The previous chapter traced how epistemic collapse unfolded within families, as shared moral worlds gave way to confusion, mistrust, and emotional fatigue. In this chapter, we move from the loss of shared meaning to the work of endurance that followed. Rupture as a movement asks what radicalisation does to connection itself. Here, we focus on its emotional consequences, showing how care, patience, and containment became unequally distributed, and how the labour of holding families together reveals the hidden costs of living beside belief.

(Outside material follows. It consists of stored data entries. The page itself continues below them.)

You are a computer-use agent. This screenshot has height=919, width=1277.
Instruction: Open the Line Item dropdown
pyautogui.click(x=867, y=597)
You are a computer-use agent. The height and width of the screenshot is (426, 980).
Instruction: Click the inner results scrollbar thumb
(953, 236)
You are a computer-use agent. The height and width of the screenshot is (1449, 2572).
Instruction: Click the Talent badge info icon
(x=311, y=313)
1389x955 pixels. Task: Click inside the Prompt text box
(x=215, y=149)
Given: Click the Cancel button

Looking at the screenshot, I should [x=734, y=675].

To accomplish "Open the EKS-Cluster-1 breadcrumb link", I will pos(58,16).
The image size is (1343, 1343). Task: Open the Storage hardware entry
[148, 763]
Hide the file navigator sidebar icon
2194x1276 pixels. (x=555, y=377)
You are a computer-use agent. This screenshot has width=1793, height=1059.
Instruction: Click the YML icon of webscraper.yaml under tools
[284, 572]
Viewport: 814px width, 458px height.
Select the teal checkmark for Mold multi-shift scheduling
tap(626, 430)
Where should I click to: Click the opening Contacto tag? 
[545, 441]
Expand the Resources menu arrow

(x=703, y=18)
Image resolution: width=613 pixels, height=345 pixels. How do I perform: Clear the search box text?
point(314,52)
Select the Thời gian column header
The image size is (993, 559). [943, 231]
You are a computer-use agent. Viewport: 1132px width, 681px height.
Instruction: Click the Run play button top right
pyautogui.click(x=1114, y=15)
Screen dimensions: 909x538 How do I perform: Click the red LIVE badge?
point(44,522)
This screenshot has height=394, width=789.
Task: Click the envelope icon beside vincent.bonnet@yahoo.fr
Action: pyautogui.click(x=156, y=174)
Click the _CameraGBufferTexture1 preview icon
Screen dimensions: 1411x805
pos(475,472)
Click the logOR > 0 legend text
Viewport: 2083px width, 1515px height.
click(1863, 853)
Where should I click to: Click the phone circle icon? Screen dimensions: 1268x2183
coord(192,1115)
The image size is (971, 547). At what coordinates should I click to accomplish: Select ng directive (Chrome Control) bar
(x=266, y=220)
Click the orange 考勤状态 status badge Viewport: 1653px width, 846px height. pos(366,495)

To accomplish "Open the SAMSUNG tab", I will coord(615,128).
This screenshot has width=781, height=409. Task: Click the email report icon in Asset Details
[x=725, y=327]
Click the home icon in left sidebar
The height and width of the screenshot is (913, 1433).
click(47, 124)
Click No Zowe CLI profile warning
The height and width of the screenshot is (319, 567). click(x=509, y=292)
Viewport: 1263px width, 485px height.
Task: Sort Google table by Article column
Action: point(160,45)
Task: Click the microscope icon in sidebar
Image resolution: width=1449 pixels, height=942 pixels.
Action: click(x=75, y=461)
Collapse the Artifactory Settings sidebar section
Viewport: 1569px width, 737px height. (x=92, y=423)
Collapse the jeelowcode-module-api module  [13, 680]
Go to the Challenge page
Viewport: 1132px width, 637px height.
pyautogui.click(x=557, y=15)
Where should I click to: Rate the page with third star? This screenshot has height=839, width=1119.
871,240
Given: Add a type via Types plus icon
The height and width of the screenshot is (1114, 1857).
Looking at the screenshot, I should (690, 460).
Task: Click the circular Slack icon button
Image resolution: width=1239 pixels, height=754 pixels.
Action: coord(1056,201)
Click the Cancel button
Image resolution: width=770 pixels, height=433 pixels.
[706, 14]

In the first half of the chapter, we draw on Alva Gotby’s (2022) concept of emotional reproduction to analyse how SNCs, particularly women, undertook the ongoing work of managing conflict and restoring calm within Q-affected homes. We trace how their efforts to sustain intimacy, soothe volatility, and preserve a sense of normality amounted to unpaid gendered care work. Although many described these acts as love or duty, recognising them as emotionally reproductive labour exposes how radicalisation continues to live through the everyday maintenance of relationships. We then explore the embodied toll of this labour, showing how exhaustion, guilt, and physical strain marked the point where care and endurance blurred together. Across these accounts, consequence does not appear as a single or stable outcome but as something that shifts over time and across relationships. Emotional strain, obligation, and endurance accumulate and change form, revealing that radicalisation’s effects are not fixed events but living processes. This dynamic quality strengthens our argument that radicalisation is relational in both formation and aftermath. It unfolds through interaction, negotiation, and care, and its consequences, like its causes, circulate through the very ties that sustain family life.